The large rings this happened with.(look on the right side of the right ring by the green paint mark on the table.) It looked like it was plated on chrome it would chip off if you hit it with a hammer. I had to score them and let them soaked in nitric for some time. It did get under the plating with time. Moore scoring the faster it would work I presume.

Eric


----------



## g_axelsson (Sep 9, 2013)

etack said:


> g_axelsson said:
> 
> 
> > I tried to scratch the surface and the gold plating broke off in small flakes.
> ...


Too bad there is no chrome under my gold... where the gold was thin I could attack it with lye and it left no chrome in the beaker, only thin gold. In the last picture you can see the piece I'm talking about, the end of the aluminum profile has been soaking for an hour and the white area is where the gold has fallen off. The reflector only looks cleaner.

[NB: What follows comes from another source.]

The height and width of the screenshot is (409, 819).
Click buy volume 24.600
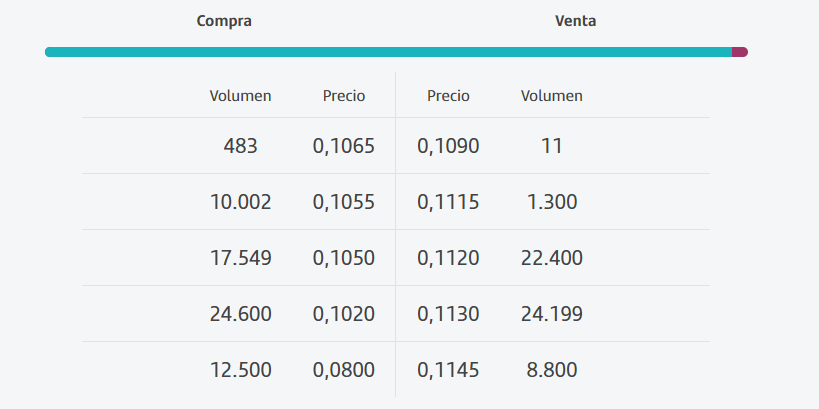tap(240, 314)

I have an idea that I have to test when I get back home after work. Aluminum is passivated by the nitric as it is formed an oxide layer (actually sapphire). If I use a strong nitric acid mixed with just a few drops of hydrochloric acid maybe I can dissolve the gold without dissolving the aluminum.

Well, if I don't find any other way I think I can get it with reverse plating.

Göran


----------



## etack (Sep 9, 2013)

g_axelsson said:


> Well, if I don't find any other way I think I can get it with reverse plating.



Sulfuric is not a fan of Al. This is how some rudimentary bottle B-ombs are made.

youtube it lots of dumb morons showing you what happens like this one. give him a thumbs down for moronity. 

http://www.youtube.com/watch?v=X07V0iDaHS4

Eric


----------



## goldsilverpro (Sep 9, 2013)

I have stripped gold from aluminum using the sulfuric stripper several times with great success. Keep the sulfuric strong and don't use too much current to allow the solution get too hot. 

As a service for a large electronic company in the Silicon Valley, I once stripped very heavy gold plating from several very expensive machined aluminum boxes that were about 3" x 3" x 3". They wanted to re-plate them and they could tolerate no attack on the aluminum. The deal was that I got the gold and returned the pristine clean boxes. This was very successful and generated more business for me. It took 20-30 minutes to strip due to the very thick gold. Using about 1/2 gallon of solution, I probably didn't exceed 2 amps.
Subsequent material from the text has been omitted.